### Excerpted data
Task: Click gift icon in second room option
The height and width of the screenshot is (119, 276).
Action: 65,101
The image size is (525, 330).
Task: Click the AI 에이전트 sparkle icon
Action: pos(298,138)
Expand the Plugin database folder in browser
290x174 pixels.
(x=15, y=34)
######
_The task_. Please set down each line of the records exactly as given.

_Solution to this task_.
Task: Click gift icon in second room option
The height and width of the screenshot is (119, 276).
Action: 65,101
The image size is (525, 330).
Task: Click the AI 에이전트 sparkle icon
Action: pos(298,138)
Expand the Plugin database folder in browser
290x174 pixels.
(x=15, y=34)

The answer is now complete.